Iterative solvers use much less RAM memory and can be much faster. However, they don't always converge. Direct solvers use much more memory but always guarantee to find the right solution. In the time harmonic formulation, we use so called edge-vector basis functions which discretize the curl-curl operator. When the mesh size becomes smaller than say a quarter wavelength, the matrix A becomes ill-conditioned which means that iterative solvers do not converge. This is why I hard coded the use of the current best direct solver PyPardiso. (it also has other advantages). To get iterative solvers to work I have to implement either a good interface with the Hypre library's implementation of the Auxilliary Grid Maxwell preconditioner or implement a fast version of some Domain Decomposition method. I haven't done this yet. Thus Direct solvers are always supperior. Another advantage is that they execute a decomposition once so repeated calls with the same matrix with different values but the same sparsity pattern is extremely fast.
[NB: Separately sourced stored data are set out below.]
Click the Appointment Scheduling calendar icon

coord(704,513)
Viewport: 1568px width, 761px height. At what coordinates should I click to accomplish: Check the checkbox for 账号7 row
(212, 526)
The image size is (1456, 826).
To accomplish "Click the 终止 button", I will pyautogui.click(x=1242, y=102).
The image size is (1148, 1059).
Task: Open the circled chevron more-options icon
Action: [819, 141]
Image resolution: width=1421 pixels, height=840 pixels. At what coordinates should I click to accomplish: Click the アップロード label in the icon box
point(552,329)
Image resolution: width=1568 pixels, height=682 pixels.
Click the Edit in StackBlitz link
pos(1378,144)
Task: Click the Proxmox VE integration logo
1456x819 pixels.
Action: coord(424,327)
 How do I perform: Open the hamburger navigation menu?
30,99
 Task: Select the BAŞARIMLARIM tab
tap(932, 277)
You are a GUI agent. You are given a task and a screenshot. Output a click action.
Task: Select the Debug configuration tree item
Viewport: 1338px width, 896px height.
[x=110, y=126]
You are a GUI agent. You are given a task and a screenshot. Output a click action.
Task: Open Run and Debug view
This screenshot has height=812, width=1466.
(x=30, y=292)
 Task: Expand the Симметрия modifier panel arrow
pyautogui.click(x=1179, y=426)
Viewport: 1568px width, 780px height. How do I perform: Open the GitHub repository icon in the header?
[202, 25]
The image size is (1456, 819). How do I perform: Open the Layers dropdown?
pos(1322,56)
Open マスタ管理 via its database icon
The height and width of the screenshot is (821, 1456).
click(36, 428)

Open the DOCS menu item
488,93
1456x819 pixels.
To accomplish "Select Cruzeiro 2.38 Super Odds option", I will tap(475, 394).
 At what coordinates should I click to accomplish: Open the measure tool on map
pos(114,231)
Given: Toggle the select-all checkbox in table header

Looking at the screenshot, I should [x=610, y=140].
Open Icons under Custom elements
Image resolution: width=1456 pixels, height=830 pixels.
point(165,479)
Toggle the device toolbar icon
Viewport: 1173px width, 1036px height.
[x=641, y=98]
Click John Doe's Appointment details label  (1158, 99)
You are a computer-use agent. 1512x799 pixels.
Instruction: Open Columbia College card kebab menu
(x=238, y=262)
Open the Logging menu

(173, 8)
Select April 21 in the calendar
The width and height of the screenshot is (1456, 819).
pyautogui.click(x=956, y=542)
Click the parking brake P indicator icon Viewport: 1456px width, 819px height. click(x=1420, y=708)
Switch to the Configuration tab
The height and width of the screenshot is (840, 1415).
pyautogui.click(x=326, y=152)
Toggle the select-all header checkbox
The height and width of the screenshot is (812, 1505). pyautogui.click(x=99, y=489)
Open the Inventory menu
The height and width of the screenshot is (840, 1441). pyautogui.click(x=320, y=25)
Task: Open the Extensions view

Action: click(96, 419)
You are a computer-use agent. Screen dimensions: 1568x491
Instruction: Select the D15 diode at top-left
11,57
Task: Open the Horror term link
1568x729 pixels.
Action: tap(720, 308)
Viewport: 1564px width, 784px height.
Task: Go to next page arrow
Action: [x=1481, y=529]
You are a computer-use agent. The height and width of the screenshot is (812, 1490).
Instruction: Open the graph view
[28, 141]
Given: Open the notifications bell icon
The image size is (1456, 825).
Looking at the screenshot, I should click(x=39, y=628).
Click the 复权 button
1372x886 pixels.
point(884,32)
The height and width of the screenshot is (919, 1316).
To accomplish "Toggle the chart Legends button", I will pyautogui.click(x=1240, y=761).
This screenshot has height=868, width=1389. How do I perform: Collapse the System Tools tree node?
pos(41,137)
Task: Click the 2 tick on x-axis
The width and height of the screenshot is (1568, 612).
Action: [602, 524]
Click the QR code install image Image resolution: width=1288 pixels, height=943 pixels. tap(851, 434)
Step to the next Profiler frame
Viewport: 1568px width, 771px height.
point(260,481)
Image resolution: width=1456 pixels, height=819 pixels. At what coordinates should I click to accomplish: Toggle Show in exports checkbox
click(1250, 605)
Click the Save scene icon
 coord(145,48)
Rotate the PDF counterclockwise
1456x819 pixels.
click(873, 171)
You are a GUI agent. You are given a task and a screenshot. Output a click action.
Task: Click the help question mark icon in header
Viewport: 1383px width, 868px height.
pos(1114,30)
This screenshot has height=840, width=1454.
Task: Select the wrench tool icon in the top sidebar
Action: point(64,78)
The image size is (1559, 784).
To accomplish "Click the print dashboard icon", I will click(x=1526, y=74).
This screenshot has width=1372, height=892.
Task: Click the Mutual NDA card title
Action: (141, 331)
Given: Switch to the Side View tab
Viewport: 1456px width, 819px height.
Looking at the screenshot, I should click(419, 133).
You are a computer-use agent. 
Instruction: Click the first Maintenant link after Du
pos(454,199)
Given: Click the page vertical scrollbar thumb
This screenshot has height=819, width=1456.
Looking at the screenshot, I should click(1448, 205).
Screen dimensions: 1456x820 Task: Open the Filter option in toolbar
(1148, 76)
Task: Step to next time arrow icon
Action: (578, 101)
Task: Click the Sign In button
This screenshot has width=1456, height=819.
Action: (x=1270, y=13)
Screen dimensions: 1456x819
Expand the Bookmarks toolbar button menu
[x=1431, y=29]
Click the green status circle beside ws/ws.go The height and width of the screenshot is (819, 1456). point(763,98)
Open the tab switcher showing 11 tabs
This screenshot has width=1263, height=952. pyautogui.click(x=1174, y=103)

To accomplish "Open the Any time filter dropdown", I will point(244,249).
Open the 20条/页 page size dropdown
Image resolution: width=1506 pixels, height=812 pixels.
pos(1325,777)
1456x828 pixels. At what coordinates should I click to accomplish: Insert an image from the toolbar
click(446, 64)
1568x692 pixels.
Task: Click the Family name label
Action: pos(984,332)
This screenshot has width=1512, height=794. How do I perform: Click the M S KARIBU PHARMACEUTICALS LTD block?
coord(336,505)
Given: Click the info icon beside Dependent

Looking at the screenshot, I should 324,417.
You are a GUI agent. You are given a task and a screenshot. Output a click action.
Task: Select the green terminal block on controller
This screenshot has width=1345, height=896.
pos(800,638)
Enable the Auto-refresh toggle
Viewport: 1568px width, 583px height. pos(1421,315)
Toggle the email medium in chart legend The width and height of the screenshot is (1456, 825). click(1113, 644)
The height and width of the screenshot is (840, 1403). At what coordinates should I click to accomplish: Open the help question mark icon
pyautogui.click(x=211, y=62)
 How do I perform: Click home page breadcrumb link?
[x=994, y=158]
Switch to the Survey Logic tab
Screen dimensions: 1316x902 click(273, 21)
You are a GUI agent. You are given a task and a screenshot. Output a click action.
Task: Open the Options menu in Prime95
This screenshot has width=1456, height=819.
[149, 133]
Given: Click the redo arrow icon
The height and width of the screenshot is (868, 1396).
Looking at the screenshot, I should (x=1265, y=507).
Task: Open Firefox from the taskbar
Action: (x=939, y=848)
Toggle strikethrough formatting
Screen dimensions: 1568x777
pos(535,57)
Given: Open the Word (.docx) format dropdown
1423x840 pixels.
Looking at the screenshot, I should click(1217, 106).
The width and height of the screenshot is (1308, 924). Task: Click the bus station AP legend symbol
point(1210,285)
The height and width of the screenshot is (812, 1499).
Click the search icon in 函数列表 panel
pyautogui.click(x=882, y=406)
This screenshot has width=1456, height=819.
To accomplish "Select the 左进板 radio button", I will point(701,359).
This does also mean that this library can't work on Apple Silicon chips as PARDISO is not available for ARM architecture.

You can, if you feel interested, implement your own Solver class to be used or change variables to play around with them. Scipy also offers sparse direct solvers such as SPSolve and SuperLU but these are significantly slower than PARDISO. There is also MUMPS available but this has been a nightmare to compile.

To see how all this works, just check the solver.py file. All will be clear inside that. You can simply swap the direct solver attributes of the solveroutine class with your own.